LLMS NEED BRIEFS, NOT PROMPTS: CONSTRAIN AND GROUND WITH YOUR DATA

Treat LLMs (e.g., ChatGPT, Copilot, DeepSeek) as consultants that need a domain brief: anchor prompts with concrete entities and constraints, and avoid asking f...

LLMs Need Briefs, Not Prompts: Constrain and Ground With Your Data

Treat LLMs (e.g., ChatGPT, Copilot, DeepSeek) as consultants that need a domain brief: anchor prompts with concrete entities and constraints, and avoid asking for generic strategy by feeding the model specific inputs and objectives—see the guidance in The Architect, Not the Mason1. Because LLMs aren’t real-time analytics, adopt a hybrid loop: pull facts from systems like Ahrefs, Semrush, or SimilarWeb, then pass structured extracts (CSV/text) into the model for synthesis, prioritization, and plan generation.

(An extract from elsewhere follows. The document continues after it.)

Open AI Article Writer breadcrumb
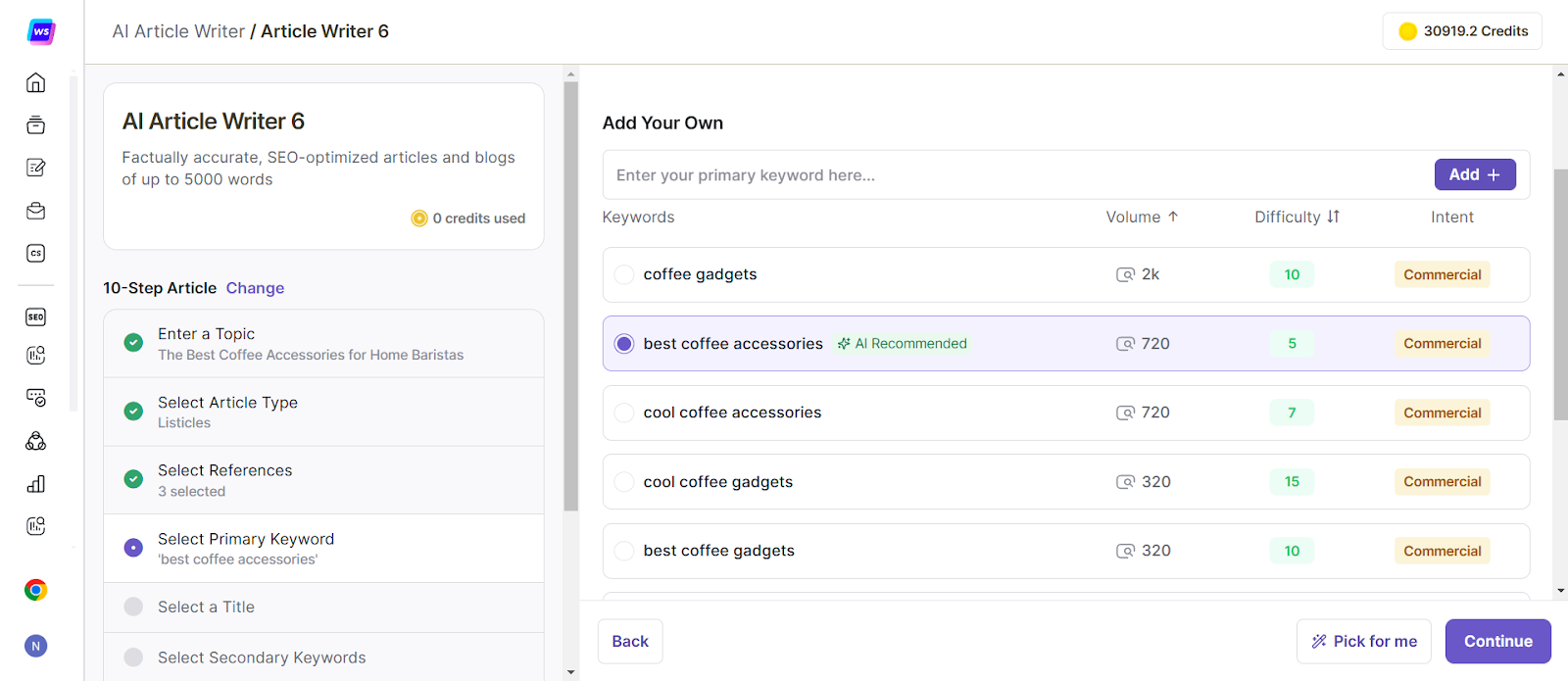The height and width of the screenshot is (681, 1568). coord(178,31)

  1. Adds: Framework to move from generic LLM outputs to specialized, actionable workflows, highlighting the real-time data gap and a hybrid CSV-to-LLM approach. 

[ WHY_IT_MATTERS ]
01.

Constraining with domain entities and hard data reduces hallucinations and turns AI from vague advice into executable plans.

02.

A hybrid fact-gathering loop lets teams operationalize AI without granting it risky or impossible real-time access.

[ WHAT_TO_TEST ]
  • terminal

    Compare baseline LLM outputs vs. structured-context prompts (CSV/JSON facts) for accuracy, latency, and utility on a representative planning task.

  • terminal

    Prototype prompt templates with required input schemas (entities, metrics, constraints) and measure hallucination rate and reproducibility.

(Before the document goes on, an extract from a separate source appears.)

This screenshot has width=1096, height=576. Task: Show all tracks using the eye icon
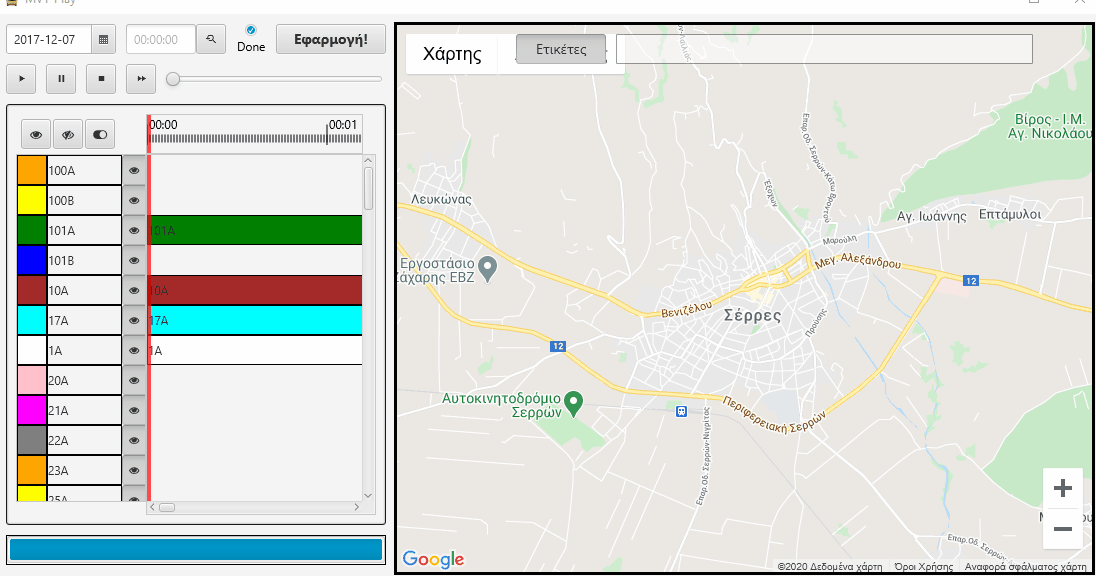tap(35, 133)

[ BROWNFIELD_PERSPECTIVE ]

Legacy codebase integration strategies...

  • 01.

    Introduce a retrieval/export layer that assembles curated fact packs from existing stores (metrics/logs/catalogs) instead of direct prod access.

  • 02.

    Add review and logging around AI outputs, and enforce governance to prevent PII or secrets from entering prompts.

[ GREENFIELD_PERSPECTIVE ]

Fresh architecture paradigms...

  • 01.

    Design context-first: define prompt contracts, storage for refreshed domain briefs, and scheduled updates to keep facts current.

  • 02.

    Bake in offline evaluation and guardrails before enabling any autonomous actions or code changes.